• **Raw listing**
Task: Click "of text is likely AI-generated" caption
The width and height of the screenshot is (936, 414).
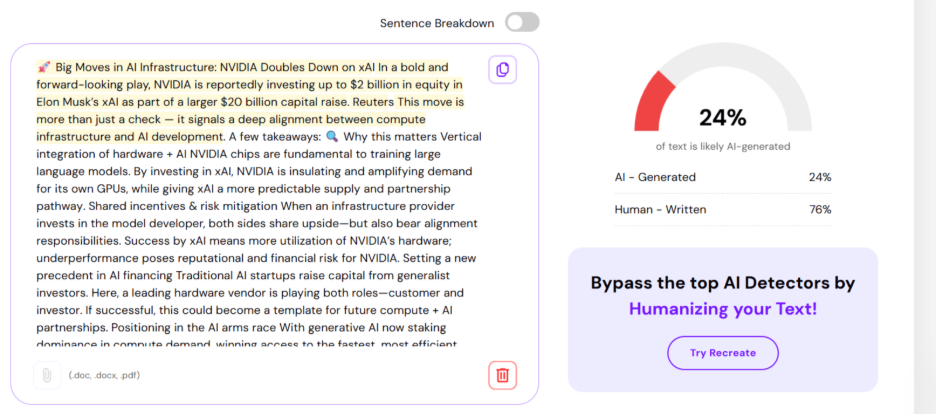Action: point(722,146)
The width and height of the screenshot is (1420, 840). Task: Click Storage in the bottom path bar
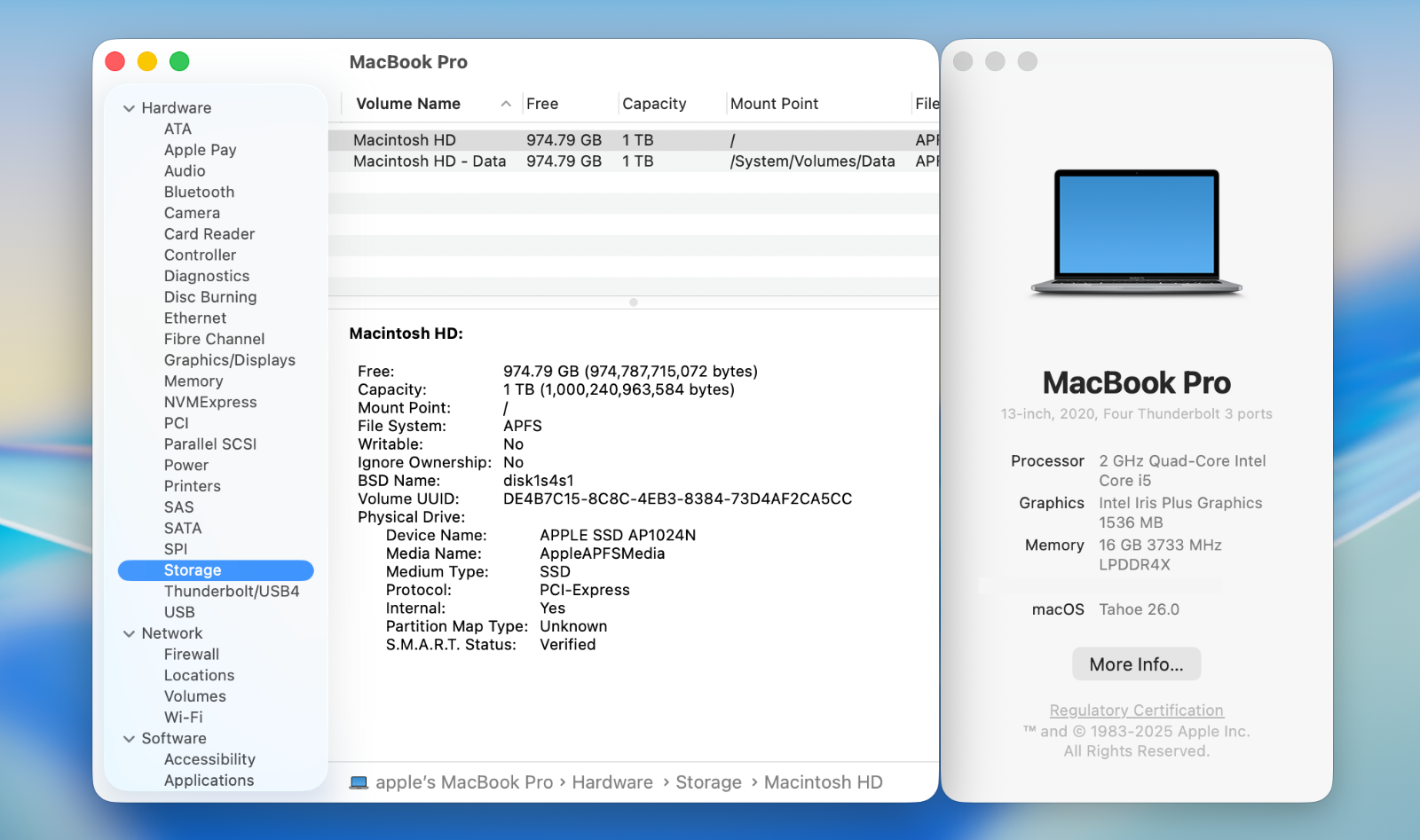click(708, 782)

• **WRITTEN REQUEST**
Gather every line in the listing above that contains the word "height".

• **EXERCISE OUTPUT**
The width and height of the screenshot is (936, 414).
The width and height of the screenshot is (1420, 840). Task: Click Storage in the bottom path bar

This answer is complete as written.